Gerunds, infinitives, and participles, OH MY! Yeah. . .they are not the most titillating thing in the world to teach. In fact, when I had to teach the unit, I had to relearn all the terminology all over again (honestly, I don’t even recall any of my teachers specifically teaching the “gerund.” Hmmmm). Thus, why I think the most confusing aspect of the Verbals is the gerund: firstly, it’s hard to pronounce, and, secondly, what the HECK is its function?! (Even though I pronounced it correctly several times a day, half the students still insisted on calling it a “Grrrr-uh-nd.” Um. Nope, but as long as you know what it does, you could call it “Sally” for all I care! 🙂 )

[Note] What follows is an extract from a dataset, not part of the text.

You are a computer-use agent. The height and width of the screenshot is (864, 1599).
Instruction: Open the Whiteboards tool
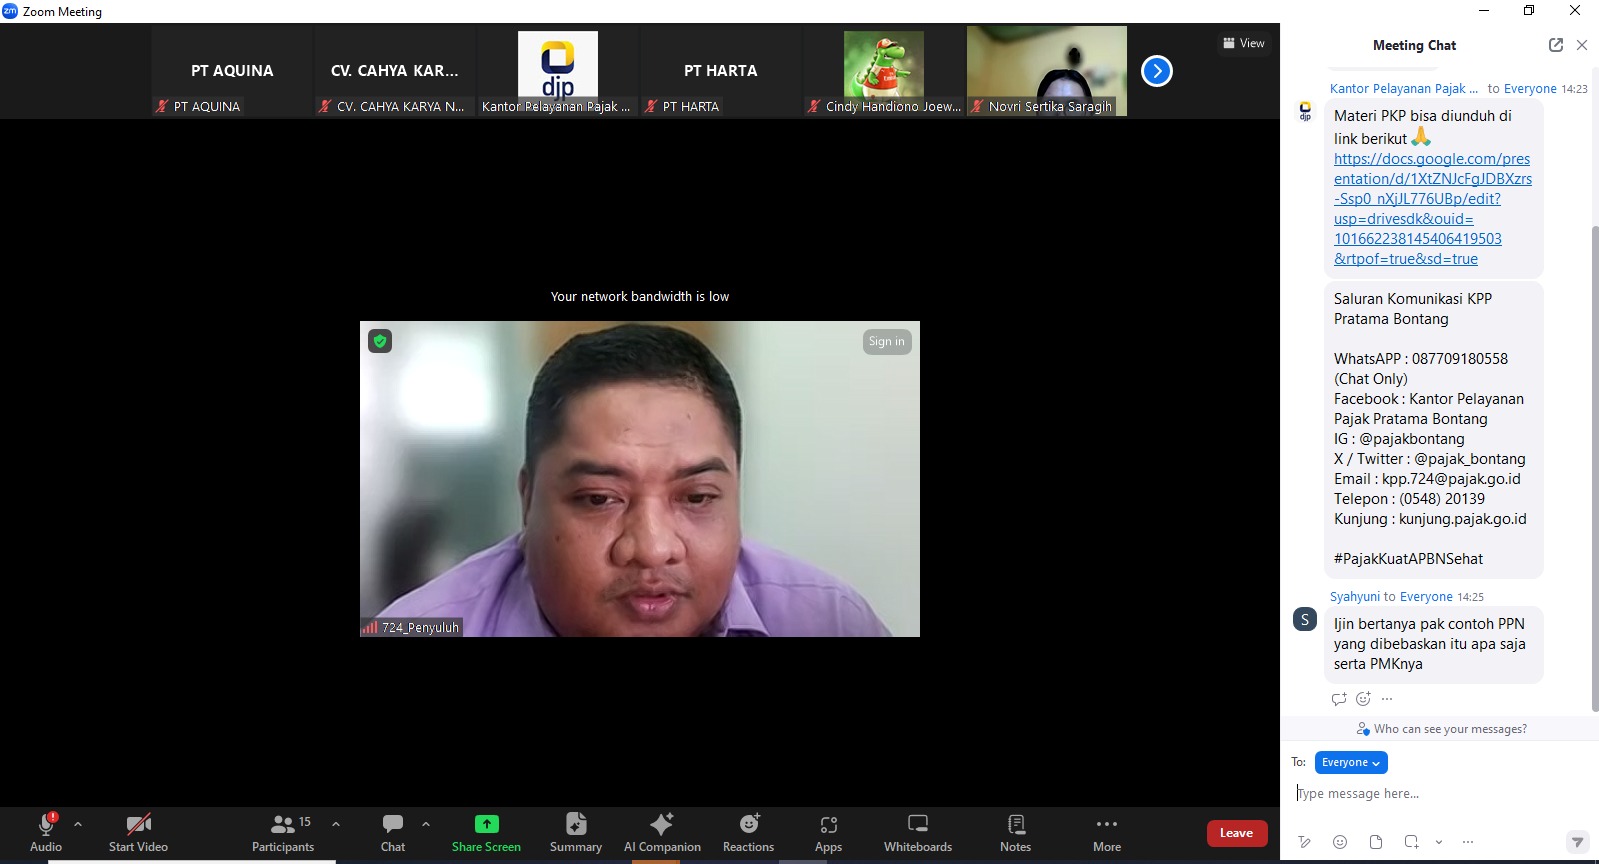click(917, 832)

Anywho, I came up with a “trick” that works almost every time when trying to detect a gerund in a sentence. I call it the “IT” rule. “IT” definitely helped my students become much more clear on if the -ing word was a gerund or just a participle. So here is my simple “IT” trick:
Because a gerund functions as a noun, I taught my students to replace the -ing word with a noun in the sentence: “IT.” If the sentence still makes sense, it’s probably (stress the probably) a gerund. For example:
Example 1: She loves dancing.
Change to: She loves IT.
YEP! We have a gerund!
Example 2: She is dancing in the rain.
Change to: She is IT in the rain.
Hmmm, NOPE. Not a gerund.
You may not like this trick or it may work really well for you. Either way, I am just glad I can share!